Initially, the Scottish Government paid councils a dedicated £70m extra each year in order to offset inflationary rises. But ministers now expect councils to find the money for the freeze from their general budgets, in return for the Scottish Government keeping council funding relatively high compared with the rest of the public sector.

The intention has been to help hard-pressed families by keeping at least one of their big bills static – a cut in real terms. However, the way council tax is structured means that the biggest cash savings go to those with the biggest houses.

The formula which prices the bands means the bill for a Band H home is always twice the bill for a Band D home and three times the bill for a Band A home within each council area.

And the savings from the freeze work in the same way: a Band H home saves three times as much in cash terms as a Band A home, thanks to the freeze.

The SNP argue that, relative to household income, the savings have the greatest impact on Band A homes, but the long duration of the policy means the cash savings for those who need them least have now become quite startling.

The residents of just one of Edinburgh's most desirable addresses, Ann Street – a favourite of judges and millionaires – will have been subsidised to the tune of £56,750 by the end of 2012-13 because almost all the properties are in Band H.

If the freeze continues on current trends, with subsidies offsetting the effects of inflation being felt elsewhere in household finances, then by the end of the Parliament in 2015-16, the country's Band G and H homes will have enjoyed a cumulative tax break of almost £300m, with Band H homes reaping around £33m of the savings, or £2800 each.

MSP Sarah Boyack, Labour's local government spokeswoman, said: "This is a very significant figure. Labour supports helping families through tough times, but freezing the council tax has to be fully funded and it has to be fair. If those criteria aren't met, it will damage services even more."
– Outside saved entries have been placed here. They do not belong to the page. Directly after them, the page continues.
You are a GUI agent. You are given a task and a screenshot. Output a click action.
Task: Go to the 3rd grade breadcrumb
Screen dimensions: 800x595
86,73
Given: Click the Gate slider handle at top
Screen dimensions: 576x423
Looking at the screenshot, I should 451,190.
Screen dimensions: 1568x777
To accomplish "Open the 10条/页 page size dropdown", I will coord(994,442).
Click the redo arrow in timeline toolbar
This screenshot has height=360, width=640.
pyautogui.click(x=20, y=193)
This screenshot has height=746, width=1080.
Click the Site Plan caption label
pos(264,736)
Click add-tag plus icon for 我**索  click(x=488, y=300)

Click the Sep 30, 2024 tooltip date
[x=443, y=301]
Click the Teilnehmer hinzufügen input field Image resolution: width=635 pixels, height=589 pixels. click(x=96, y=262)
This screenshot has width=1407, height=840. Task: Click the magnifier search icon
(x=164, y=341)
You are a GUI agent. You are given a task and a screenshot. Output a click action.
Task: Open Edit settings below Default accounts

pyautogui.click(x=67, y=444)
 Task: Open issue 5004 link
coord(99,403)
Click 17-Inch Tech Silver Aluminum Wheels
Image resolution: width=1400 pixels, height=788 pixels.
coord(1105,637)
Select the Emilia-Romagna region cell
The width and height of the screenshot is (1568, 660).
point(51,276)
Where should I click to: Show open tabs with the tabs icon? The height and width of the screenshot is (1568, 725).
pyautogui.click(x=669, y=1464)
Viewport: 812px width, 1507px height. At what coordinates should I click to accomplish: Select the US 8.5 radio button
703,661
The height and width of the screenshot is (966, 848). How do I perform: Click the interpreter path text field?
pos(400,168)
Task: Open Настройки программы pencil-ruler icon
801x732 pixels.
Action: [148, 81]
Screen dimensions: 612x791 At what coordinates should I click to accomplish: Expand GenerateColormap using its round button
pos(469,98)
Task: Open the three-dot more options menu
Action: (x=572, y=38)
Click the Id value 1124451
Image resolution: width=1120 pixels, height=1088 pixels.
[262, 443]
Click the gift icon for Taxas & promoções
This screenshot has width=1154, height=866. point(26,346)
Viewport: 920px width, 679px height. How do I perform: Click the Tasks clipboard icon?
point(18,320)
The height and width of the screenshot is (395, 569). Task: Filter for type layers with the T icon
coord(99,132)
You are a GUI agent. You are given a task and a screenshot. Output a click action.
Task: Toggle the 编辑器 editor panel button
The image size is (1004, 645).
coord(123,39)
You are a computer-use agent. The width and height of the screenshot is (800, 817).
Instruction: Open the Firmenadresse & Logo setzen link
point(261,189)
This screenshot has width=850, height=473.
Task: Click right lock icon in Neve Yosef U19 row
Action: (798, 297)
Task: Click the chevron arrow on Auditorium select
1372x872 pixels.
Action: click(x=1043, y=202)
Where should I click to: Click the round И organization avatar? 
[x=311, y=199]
A spokesperson for Finance Secretary John Swinney said: "As a proportion of income, lowest income households gain most from the council tax freeze. A household in the average council tax band will have saved over £500 by the end of 2012-13 as a result of the freeze since 2007-08 – a key measure to help boost economic security and consumer confidence in tough times, when other bills, such as fuel, continue to go up."